[RECORD EXTRACTS]
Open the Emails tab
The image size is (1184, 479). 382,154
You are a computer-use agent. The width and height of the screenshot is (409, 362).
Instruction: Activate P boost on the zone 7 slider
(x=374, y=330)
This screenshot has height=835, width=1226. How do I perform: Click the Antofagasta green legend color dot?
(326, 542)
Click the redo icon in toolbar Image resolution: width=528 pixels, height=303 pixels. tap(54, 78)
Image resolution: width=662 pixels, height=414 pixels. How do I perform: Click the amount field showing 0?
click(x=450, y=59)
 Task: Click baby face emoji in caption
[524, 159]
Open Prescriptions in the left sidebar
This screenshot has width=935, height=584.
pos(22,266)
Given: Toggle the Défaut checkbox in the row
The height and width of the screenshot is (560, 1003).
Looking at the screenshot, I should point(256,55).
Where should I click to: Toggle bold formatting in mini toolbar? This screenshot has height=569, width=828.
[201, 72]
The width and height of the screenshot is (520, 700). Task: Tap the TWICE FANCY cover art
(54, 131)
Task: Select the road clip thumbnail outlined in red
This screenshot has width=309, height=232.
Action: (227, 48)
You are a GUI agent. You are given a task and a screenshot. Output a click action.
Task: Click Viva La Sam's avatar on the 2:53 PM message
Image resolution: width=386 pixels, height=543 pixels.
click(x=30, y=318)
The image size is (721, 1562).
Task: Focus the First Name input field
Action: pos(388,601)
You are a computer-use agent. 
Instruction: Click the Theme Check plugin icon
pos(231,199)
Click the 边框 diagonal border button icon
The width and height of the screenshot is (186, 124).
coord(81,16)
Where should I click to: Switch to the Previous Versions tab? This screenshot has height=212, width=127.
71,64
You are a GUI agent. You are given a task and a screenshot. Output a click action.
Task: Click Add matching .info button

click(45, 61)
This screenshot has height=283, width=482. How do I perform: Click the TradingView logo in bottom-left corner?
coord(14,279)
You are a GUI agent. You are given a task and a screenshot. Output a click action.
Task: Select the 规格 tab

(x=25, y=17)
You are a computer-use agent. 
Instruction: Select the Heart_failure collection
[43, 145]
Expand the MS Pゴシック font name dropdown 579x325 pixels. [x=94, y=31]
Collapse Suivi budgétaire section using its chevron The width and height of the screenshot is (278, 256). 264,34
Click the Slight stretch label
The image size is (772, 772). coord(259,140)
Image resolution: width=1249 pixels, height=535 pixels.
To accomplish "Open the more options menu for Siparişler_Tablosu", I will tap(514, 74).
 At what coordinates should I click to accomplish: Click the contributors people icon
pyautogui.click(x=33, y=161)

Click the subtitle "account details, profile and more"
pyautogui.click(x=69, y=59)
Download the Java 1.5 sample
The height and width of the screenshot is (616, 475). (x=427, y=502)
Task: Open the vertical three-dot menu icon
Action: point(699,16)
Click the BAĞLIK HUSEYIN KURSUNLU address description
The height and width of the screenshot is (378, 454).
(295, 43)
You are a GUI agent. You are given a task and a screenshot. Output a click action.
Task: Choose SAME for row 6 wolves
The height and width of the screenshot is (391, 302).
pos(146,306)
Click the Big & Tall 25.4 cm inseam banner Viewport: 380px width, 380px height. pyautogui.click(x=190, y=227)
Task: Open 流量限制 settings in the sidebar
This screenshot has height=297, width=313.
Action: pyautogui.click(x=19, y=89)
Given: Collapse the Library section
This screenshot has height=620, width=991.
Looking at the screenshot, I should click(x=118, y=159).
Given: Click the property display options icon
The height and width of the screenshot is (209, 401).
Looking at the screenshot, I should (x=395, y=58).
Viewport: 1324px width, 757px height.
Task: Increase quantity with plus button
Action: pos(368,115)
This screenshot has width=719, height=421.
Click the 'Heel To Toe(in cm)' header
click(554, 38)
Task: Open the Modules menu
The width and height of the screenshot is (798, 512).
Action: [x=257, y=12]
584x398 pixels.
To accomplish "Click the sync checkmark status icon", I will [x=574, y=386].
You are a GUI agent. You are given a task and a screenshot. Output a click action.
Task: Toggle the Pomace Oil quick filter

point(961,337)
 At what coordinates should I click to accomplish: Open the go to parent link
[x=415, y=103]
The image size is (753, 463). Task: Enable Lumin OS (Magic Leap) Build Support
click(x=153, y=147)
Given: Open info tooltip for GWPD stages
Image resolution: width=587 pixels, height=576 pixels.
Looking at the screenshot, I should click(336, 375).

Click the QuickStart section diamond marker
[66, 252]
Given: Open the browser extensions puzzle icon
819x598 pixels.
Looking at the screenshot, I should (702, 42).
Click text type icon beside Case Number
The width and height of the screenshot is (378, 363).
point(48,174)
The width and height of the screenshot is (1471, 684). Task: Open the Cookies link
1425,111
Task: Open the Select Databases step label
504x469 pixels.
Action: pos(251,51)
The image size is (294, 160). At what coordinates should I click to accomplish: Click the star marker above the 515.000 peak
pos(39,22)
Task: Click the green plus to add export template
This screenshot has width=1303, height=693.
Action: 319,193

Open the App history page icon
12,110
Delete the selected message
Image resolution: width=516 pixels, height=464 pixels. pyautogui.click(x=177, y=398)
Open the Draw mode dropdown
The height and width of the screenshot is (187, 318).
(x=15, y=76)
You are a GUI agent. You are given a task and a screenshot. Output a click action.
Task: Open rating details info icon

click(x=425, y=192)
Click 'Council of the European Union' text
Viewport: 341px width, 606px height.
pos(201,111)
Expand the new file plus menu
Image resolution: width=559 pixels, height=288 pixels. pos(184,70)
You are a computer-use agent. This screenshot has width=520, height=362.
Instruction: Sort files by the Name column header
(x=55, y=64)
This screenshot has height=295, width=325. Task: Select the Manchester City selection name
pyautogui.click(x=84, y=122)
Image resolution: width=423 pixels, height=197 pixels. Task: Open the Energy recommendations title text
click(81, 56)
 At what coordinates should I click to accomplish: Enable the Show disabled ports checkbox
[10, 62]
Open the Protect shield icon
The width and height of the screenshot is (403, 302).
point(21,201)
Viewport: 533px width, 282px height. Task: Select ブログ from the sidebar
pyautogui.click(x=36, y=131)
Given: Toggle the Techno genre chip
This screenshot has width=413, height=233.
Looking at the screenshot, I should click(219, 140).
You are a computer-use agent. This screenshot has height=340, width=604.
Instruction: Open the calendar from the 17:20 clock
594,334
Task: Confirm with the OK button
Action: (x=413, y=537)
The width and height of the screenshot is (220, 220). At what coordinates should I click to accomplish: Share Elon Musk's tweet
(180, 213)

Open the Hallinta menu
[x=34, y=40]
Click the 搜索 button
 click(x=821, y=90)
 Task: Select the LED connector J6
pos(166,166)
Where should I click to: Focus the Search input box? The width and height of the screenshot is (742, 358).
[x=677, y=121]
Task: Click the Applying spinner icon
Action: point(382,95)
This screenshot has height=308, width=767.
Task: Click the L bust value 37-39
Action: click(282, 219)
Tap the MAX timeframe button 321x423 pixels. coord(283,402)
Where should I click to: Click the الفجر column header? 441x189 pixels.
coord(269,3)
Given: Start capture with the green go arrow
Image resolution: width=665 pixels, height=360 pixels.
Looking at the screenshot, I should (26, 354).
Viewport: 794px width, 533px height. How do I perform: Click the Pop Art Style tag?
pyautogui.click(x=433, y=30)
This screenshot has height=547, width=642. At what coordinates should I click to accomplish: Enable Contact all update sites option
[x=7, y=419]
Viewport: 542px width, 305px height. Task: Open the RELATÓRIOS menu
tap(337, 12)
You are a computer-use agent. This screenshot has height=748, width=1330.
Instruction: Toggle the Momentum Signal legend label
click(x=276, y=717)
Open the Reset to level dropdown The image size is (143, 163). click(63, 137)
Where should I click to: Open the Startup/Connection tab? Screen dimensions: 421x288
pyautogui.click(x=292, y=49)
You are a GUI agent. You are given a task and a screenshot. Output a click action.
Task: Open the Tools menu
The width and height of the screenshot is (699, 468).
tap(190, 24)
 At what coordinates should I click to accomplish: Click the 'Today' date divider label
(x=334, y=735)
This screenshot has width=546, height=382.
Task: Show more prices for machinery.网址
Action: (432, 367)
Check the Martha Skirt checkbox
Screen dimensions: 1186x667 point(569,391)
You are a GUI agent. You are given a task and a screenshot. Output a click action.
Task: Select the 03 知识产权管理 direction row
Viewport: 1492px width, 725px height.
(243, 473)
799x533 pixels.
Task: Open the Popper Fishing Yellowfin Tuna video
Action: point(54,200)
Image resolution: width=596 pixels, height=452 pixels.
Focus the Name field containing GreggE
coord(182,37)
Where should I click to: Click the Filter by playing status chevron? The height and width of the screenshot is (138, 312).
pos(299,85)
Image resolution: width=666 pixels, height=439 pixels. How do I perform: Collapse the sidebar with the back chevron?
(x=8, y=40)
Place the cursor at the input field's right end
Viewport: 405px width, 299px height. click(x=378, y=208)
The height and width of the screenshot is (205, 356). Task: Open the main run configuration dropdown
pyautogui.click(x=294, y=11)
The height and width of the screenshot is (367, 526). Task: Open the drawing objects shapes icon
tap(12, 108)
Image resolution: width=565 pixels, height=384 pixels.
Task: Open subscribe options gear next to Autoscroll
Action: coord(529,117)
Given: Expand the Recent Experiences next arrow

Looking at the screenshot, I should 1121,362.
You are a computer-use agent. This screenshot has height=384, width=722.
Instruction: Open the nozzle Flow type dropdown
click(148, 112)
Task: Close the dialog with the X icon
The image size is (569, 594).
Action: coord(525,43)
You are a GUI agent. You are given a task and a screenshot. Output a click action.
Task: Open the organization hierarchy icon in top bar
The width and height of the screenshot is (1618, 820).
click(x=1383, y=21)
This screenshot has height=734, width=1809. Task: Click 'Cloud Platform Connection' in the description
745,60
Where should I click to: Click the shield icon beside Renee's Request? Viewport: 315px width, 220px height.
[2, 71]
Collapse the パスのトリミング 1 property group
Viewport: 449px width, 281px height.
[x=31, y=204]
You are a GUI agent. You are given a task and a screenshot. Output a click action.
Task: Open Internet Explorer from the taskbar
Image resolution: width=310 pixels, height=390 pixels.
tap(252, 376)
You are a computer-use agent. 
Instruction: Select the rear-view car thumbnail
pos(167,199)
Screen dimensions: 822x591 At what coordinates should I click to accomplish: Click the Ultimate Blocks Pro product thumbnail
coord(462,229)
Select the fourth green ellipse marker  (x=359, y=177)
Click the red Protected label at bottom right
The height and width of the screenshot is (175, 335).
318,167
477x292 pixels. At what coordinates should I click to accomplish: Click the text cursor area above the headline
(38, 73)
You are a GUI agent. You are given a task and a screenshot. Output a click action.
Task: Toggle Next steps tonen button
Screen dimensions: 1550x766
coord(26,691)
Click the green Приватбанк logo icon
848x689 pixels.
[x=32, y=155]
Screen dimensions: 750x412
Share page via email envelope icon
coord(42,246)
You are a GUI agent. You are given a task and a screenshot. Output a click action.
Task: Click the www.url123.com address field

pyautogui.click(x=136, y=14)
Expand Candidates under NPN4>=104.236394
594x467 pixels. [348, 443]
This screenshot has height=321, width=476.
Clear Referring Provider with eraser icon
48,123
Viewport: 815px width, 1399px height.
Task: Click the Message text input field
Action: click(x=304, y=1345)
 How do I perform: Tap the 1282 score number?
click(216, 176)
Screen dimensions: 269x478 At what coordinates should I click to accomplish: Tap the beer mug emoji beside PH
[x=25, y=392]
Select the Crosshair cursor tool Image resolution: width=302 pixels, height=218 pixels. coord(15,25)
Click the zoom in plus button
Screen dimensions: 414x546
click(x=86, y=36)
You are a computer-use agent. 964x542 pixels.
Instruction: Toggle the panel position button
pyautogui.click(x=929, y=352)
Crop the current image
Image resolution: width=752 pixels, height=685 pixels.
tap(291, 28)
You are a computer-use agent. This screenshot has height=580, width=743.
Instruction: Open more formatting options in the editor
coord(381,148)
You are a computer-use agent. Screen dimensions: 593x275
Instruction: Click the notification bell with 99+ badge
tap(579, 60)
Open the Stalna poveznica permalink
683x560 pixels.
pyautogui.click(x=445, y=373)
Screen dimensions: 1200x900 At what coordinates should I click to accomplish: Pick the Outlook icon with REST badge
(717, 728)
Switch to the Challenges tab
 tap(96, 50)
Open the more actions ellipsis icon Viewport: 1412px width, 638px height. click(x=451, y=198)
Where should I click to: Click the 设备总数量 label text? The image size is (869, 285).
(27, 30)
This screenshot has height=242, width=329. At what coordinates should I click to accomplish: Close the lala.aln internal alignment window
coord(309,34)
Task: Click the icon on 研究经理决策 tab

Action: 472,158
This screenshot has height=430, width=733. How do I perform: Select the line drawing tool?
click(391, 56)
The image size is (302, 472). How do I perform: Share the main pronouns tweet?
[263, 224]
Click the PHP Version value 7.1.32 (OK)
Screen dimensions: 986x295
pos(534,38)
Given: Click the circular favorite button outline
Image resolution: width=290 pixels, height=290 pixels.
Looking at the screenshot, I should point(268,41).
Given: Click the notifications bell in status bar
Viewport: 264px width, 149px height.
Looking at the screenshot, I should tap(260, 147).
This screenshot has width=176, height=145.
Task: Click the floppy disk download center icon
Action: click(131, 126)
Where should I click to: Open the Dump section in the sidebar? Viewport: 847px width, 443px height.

[PROBLEM DETAILS]
Exactly the lines from the one containing "Click the PHP Version value 7.1.32 (OK)" through the end of the entries above must be output, and no others.

[RESULT OF THE TASK]
Click the PHP Version value 7.1.32 (OK)
Screen dimensions: 986x295
pos(534,38)
Given: Click the circular favorite button outline
Image resolution: width=290 pixels, height=290 pixels.
Looking at the screenshot, I should point(268,41).
Given: Click the notifications bell in status bar
Viewport: 264px width, 149px height.
Looking at the screenshot, I should tap(260, 147).
This screenshot has width=176, height=145.
Task: Click the floppy disk download center icon
Action: click(131, 126)
Where should I click to: Open the Dump section in the sidebar? Viewport: 847px width, 443px height.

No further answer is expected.